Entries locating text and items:

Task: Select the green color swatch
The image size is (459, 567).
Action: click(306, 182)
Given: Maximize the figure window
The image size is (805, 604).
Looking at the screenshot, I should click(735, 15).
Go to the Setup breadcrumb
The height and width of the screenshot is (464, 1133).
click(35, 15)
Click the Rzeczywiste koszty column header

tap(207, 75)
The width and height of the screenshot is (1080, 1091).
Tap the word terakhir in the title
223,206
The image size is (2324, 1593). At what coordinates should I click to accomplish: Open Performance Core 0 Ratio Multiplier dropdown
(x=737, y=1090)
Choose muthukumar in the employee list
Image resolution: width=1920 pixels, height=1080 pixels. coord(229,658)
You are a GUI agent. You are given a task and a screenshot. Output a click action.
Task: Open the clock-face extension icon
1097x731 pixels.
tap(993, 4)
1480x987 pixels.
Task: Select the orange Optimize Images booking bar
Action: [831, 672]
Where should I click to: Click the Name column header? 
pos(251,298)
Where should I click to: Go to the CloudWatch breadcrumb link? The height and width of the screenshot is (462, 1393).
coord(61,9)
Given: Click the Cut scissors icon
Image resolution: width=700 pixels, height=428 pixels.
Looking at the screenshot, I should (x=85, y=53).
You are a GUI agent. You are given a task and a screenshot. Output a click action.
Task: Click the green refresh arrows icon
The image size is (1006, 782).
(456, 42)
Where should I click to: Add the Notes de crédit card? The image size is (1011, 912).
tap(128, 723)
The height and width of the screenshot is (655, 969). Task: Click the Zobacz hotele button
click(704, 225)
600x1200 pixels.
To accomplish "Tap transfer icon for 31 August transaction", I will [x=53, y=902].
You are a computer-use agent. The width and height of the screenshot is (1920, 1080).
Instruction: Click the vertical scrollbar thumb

- Exercise directions -
Reproduce the entries above in full, substituting "The screenshot dimensions are" for each occurrence of "The image size is" and leaving every other part unchanged.

- Solution -
Task: Select the green color swatch
The screenshot dimensions are (459, 567).
Action: click(306, 182)
Given: Maximize the figure window
The screenshot dimensions are (805, 604).
Looking at the screenshot, I should click(735, 15).
Go to the Setup breadcrumb
The height and width of the screenshot is (464, 1133).
click(35, 15)
Click the Rzeczywiste koszty column header

tap(207, 75)
The width and height of the screenshot is (1080, 1091).
Tap the word terakhir in the title
223,206
The screenshot dimensions are (2324, 1593). At what coordinates should I click to accomplish: Open Performance Core 0 Ratio Multiplier dropdown
(x=737, y=1090)
Choose muthukumar in the employee list
Image resolution: width=1920 pixels, height=1080 pixels. coord(229,658)
You are a GUI agent. You are given a task and a screenshot. Output a click action.
Task: Open the clock-face extension icon
1097x731 pixels.
tap(993, 4)
1480x987 pixels.
Task: Select the orange Optimize Images booking bar
Action: [831, 672]
Where should I click to: Click the Name column header? 
pos(251,298)
Where should I click to: Go to the CloudWatch breadcrumb link? The height and width of the screenshot is (462, 1393).
coord(61,9)
Given: Click the Cut scissors icon
Image resolution: width=700 pixels, height=428 pixels.
Looking at the screenshot, I should (x=85, y=53).
You are a GUI agent. You are given a task and a screenshot. Output a click action.
Task: Click the green refresh arrows icon
The screenshot dimensions are (1006, 782).
(456, 42)
Where should I click to: Add the Notes de crédit card? The screenshot dimensions are (1011, 912).
tap(128, 723)
The height and width of the screenshot is (655, 969). Task: Click the Zobacz hotele button
click(704, 225)
600x1200 pixels.
To accomplish "Tap transfer icon for 31 August transaction", I will [x=53, y=902].
You are a computer-use agent. The width and height of the screenshot is (1920, 1080).
Instruction: Click the vertical scrollbar thumb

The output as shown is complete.